**Data section:**
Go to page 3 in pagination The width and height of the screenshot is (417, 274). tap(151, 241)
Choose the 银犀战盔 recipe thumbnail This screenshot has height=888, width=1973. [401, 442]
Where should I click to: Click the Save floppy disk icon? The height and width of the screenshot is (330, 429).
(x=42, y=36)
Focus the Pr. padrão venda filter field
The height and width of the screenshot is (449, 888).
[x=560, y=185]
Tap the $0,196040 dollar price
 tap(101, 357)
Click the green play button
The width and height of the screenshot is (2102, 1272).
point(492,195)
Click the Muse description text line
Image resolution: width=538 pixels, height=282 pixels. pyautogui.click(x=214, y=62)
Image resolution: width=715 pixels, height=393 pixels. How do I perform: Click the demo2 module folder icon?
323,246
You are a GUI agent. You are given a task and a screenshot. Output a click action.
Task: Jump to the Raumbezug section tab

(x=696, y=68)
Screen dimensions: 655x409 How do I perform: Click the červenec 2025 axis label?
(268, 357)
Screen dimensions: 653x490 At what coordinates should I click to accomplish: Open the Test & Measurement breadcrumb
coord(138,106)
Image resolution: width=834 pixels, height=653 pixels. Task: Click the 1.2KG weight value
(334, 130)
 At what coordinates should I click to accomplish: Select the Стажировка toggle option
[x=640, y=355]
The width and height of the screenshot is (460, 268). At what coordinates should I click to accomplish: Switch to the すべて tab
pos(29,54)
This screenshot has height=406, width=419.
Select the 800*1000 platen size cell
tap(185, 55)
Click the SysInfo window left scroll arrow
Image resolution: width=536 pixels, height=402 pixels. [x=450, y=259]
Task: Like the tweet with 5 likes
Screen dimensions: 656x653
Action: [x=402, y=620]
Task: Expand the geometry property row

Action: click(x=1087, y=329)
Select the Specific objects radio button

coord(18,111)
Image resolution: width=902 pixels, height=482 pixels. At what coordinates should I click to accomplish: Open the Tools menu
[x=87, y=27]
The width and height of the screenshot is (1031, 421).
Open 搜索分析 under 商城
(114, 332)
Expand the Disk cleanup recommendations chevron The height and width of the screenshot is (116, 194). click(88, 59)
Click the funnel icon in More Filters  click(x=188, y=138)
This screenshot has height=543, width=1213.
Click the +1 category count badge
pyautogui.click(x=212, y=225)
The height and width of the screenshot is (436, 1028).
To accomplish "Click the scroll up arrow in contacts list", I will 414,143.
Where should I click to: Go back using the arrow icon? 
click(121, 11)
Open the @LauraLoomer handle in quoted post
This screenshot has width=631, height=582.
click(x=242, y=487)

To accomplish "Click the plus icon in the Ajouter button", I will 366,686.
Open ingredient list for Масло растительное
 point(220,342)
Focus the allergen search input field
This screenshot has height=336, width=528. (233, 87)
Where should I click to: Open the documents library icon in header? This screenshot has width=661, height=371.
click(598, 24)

**Exercise objective:** Set down exactly, and only, the lines of the data above from the line containing "Focus the allergen search input field" through the last one.

**Task solution:**
Focus the allergen search input field
This screenshot has height=336, width=528. (233, 87)
Where should I click to: Open the documents library icon in header? This screenshot has width=661, height=371.
click(598, 24)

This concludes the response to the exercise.